Aktienmarktperformance in US-Wahljahren
Sal. Oppenheim mahnt daher zur Vorsicht vor populären Börsenweisheiten rund um die US-Wahlen. Das gilt auch für die Aktienmarktperformance. Blickt man auf den durchschnittlichen Kursverlauf des Dow Jones in US-Wahljahren seit 1900, so erkennt man insbesondere in der jeweils zweiten Jahreshälfte einen bullishen Verlauf.
Doch die mittlere jährliche Kursentwicklung des S&P 500 seit dem Jahr 1948 liegt im Gesamtzeitraum bei 8,6 Prozent, in Wahljahren hingegen nur bei 6,1 Prozent. Wahljahre sind also durchaus starke, aber keine besonders starken Aktienjahre.
Im laufenden Jahr erkennt man zwar durchaus Parallelen zum durchschnittlichen Kursverlauf in Wahljahren. So sehen wir die typischen Kursverluste zum Jahresauftakt, eine deutliche Erholung im März, eine erneute Schwäche von April bis Juni, gefolgt von Gewinnen im Juli/August.
Dennoch scheint sich die Kursstärke des Dow Jones dieses Mal auf das erste Halbjahr verlagert zu haben. Insofern könnte die Jahresendrally, die in durchschnittlichen US-Wahljahren besonders stark verläuft, dieses Mal deutlich schwächer ausfallen.
Chancen für den DAX stehen besonders schlecht
Für den DAX, der sich häufig die US-Indizes zum Vorbild nimmt, könnte dies zu einem verheerenden Jahresausklang führen. Denn er neigt in US-Wahljahren im Herbst ohnehin zu einer besonders starken Schwäch: Wenn also die Jahresendrally in den US-Indizes unterdurchschnittlich verläuft, dürfte dem DAX in diesem Zeitraum maximal eine Bodenbildung gelingen.
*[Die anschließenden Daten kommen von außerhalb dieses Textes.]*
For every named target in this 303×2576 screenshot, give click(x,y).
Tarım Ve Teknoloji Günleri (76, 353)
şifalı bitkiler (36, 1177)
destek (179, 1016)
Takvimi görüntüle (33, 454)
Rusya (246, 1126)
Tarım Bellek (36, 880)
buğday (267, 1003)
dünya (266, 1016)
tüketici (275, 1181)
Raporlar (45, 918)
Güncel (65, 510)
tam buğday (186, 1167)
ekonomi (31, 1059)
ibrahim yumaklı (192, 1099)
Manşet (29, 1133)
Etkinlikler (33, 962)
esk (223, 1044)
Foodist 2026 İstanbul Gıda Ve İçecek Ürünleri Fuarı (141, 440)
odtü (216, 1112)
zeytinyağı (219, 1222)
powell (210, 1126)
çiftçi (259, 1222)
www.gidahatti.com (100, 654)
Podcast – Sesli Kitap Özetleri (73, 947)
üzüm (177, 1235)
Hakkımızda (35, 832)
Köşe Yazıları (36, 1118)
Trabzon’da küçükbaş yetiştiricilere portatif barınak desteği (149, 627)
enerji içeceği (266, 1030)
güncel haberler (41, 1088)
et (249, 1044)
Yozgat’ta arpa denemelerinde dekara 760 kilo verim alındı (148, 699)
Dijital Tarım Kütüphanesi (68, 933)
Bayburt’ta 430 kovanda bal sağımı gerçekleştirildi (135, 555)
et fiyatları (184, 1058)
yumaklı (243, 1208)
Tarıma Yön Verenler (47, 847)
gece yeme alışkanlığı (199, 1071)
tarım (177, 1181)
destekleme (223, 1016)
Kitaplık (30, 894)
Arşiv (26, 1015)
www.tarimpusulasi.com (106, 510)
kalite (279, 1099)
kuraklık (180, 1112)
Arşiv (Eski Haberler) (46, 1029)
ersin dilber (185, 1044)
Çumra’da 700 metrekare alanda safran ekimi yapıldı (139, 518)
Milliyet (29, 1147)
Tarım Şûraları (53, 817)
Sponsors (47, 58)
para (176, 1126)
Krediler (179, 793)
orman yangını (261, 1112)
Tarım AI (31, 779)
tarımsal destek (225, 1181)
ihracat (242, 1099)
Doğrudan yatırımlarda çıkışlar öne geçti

Positiver TV-Duell-Effekt hielt im DAX nur kurz
Vor diesem Hintergrund verwundert es auch kaum, dass der DAX heute nur sehr kurz vom positiven Effekt des TV-Duells profitieren konnte. Er startete zwar mit einer Aufwärtslücke in den Tag, doch gleich nach Handelsbeginn drängten die Bären den Index in die Abwärtsbewegung zurück, die seit dem Erreichen der rot gestrichelten Konsolidierungslinie eingesetzt hat (roter Pfeil im Chart).
An den ersten beiden Handelstagen der laufenden Woche hat der DAX damit dynamische Kursverluste hinnehmen müssen. Dadurch wurde inzwischen die untere Linie des (grünen) Aufwärtstrendkanals angesteuert (grüner Pfeil). Die Herbstschwäche, vor der hier an dieser Stelle frühzeitig gewarnt wurde, geht damit in die nächste Runde.
Und wenn bald der Aufwärtstrend bricht und dann auch noch die obere (dicke rote) Linie des ehemaligen Abwärtstrendkanals unterschritten wird, könnte dies den typischen Rücksetzer einleiten, der aus den saisonalen und zyklischen Kursmustern zu erwarten ist.
Sollte der Dow Jones allerdings seine aktuelle Schwäche abschütteln können und weiter dem saisonalen Verlauf folgen, wonach es ab Anfang Oktober bis zu den diesjährigen Wahlen im November zu dynamisch steigenden Kursen kommt, dann könnte der DAX seinen (grünen) Aufwärtstrend mit dem aktuellen Test (grüner Pfeil) bestätigen und fortsetzen.